Eine sehr interessante Stellungnahme. Sicherlich müssen die Steuern abgebaut werden. Das kann aber nur geschehen, wenn man gleichzeitig die Ausgaben reduziert. Die Unternehmen kann man leider am wenigsten belasten, weil sie dann einfach verschwinden. Man soll zwar Unternehmen auch besteuern, aber auf die Balance achten, so daß sie nicht auswandern. Es bleibt also bei der Reduzierung der Ausgaben. Doch wo soll man da anfangen? Natürlich ist es sinnvoll in die Zukunft zu investieren, also in Kindern, aber auch in Erziehung und Lernen. Das Problem aber fängt für mich da an, wo etwas zu sehr ideologisch betrachtet wird, und deshalb vom gesunden Menschenverstand abdriftet. Das passiert für mich heutzutage in Deutschland mit den Feminismus.
Es gab angeblich die Situation, daß Frauen, nachdem sie ein Kind bekommen, gerne arbeiten gehen würden, wenn die Rahmenbedingungen stimmen würden. Diese Annahme ist IMO völlig falsch. Ebensowenig man über "die Frauen" sprechen kann, genauso wenig kann man sagen, daß alle Frauen nicht abwarten können, wieder arbeiten zu gehen. Meine Ex geht und ging arbeiten, weil sie es muss, um überleben zu können, nicht weil sie dabei die Erfüllung schlechthin erfährt. Für sie war dies nie eine extra-Freude.
Mir kann auch keine/r erzählen, daß die Mehrheit der Frauen super-total-gerne arbeiten gehen (würden), es stimmt einfach nicht, weil Erwerbsarbeit etwas ganz anders ist als Arbeit, die ich in der Freizeit zB im Garten verrichte. Die Pflichten machen jede Erwerbsarbeit zu eine Qual, die man nur noch bis zu Rente ertragen tut.
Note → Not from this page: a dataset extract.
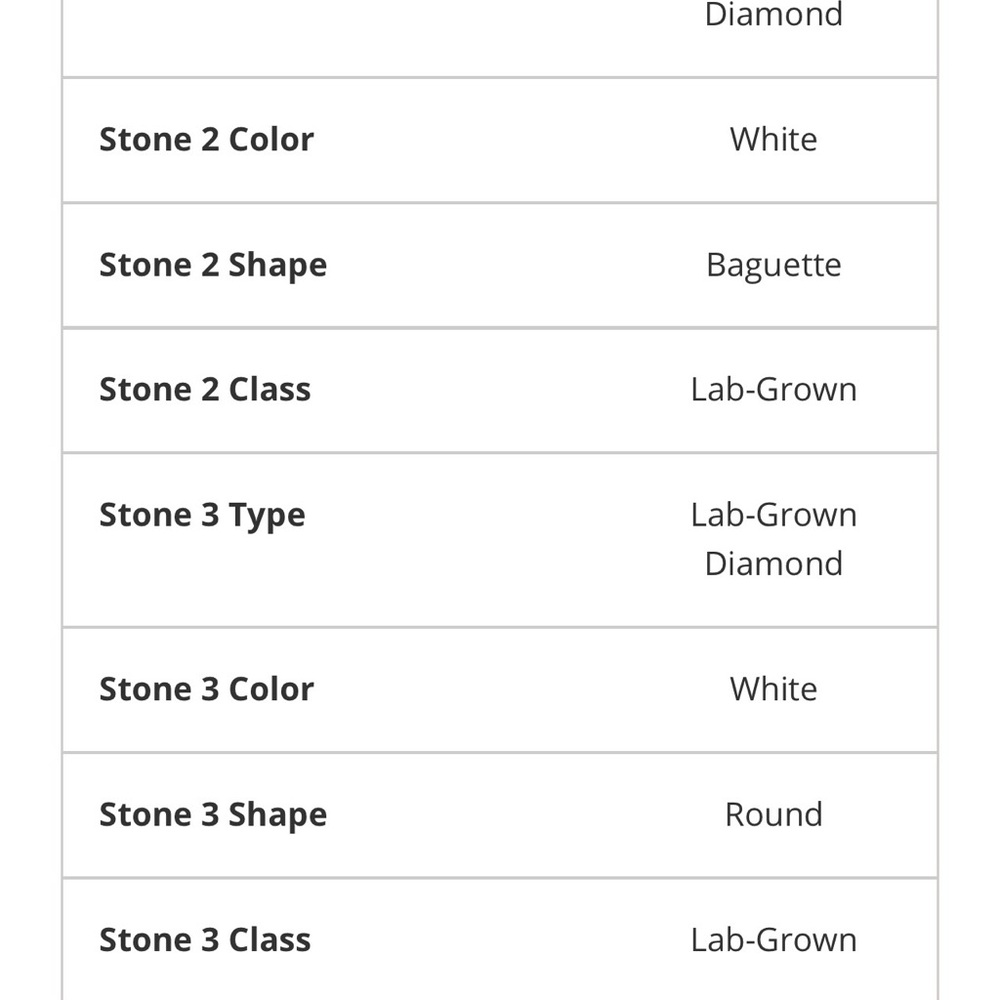1000x1000 pixels.
Task: Click the Stone 3 Class label
Action: coord(204,940)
Es mag sein, daß man und frau sich über die Erfolge in der Arbeit und über den Lohn, sowie die Unabhängigkeit, die der Lohn bedeutet, sich freuen können, aber nicht über die verpflichtende abhängige Erwerbsarbeit an sich.
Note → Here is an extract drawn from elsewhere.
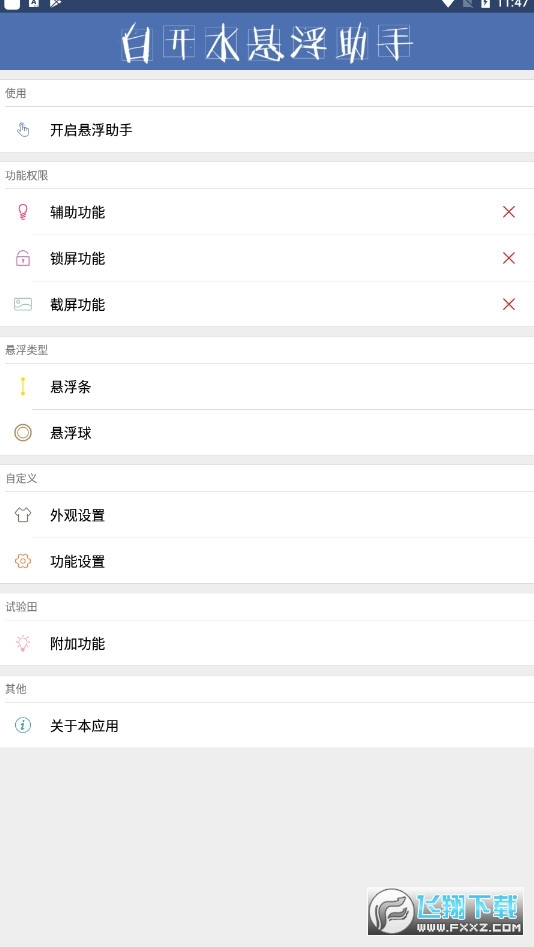Open 功能设置 function settings
This screenshot has width=534, height=947.
point(267,561)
Was passierte nun? Die Feministinnen sind gekommen und fingen an uns zu erzählen, daß die Erwerbsarbeit für eine Frau das Beste ist, was einem Menschen überhaupt widerfahren kann! Dies geschah (mit massive Männerunterstützung) so erfolgreich, daß die Psychologenpraxen sich fühlten, die Drogenverkäufe sich rasant steigten, das spirituelle Elend sich breit machte. Sie erzählten uns davon, daß eine Frau, die einfach zuhause mit ihren Kindern bleiben möchte, sie helfen wollte, wertvolle Mitglieder der Gesellschaft zu werden, eigentlich nicht ernst zu nehmen sein kann, denn für eine Feminsitin ist eine Hausfrau ein halber Mensch, wenn es hoch kommt, nein, nicht ein mal das, eine "nur" Hausfrau ist eigentlich schlimmer als ein Macho!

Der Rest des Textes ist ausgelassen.